Records from a collection
· · · · · · ·

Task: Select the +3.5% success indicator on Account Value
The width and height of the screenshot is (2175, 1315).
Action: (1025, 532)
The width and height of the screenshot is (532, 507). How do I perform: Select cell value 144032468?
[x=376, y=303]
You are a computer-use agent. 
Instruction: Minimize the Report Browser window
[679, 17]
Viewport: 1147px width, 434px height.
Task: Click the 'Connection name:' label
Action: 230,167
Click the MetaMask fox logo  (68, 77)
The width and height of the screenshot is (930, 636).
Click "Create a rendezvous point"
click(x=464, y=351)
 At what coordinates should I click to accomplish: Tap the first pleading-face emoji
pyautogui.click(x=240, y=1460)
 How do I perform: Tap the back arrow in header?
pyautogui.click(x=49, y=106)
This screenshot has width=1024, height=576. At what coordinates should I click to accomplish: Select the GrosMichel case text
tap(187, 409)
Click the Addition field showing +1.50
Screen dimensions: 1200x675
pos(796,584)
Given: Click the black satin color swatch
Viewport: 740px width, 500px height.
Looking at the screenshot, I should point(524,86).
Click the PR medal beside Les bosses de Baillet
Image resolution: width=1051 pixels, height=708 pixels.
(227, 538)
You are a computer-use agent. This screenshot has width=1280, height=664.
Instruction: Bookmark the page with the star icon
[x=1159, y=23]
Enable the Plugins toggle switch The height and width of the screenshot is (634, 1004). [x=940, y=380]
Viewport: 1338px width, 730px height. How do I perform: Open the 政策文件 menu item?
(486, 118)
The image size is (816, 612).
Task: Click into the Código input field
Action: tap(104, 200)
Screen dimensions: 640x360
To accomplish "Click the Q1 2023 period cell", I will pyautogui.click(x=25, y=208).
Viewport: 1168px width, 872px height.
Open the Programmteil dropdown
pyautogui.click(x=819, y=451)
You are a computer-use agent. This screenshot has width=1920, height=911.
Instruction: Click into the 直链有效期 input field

· · · · · · ·

#### [TASK TO CARRY OUT]
Identify each line in the records above that contains the word "agent", and copy it out in full.

#### [RESPONSE TO THE TASK]
You are a computer-use agent. 
You are a computer-use agent. This screenshot has width=1280, height=664.
You are a computer-use agent. This screenshot has width=1920, height=911.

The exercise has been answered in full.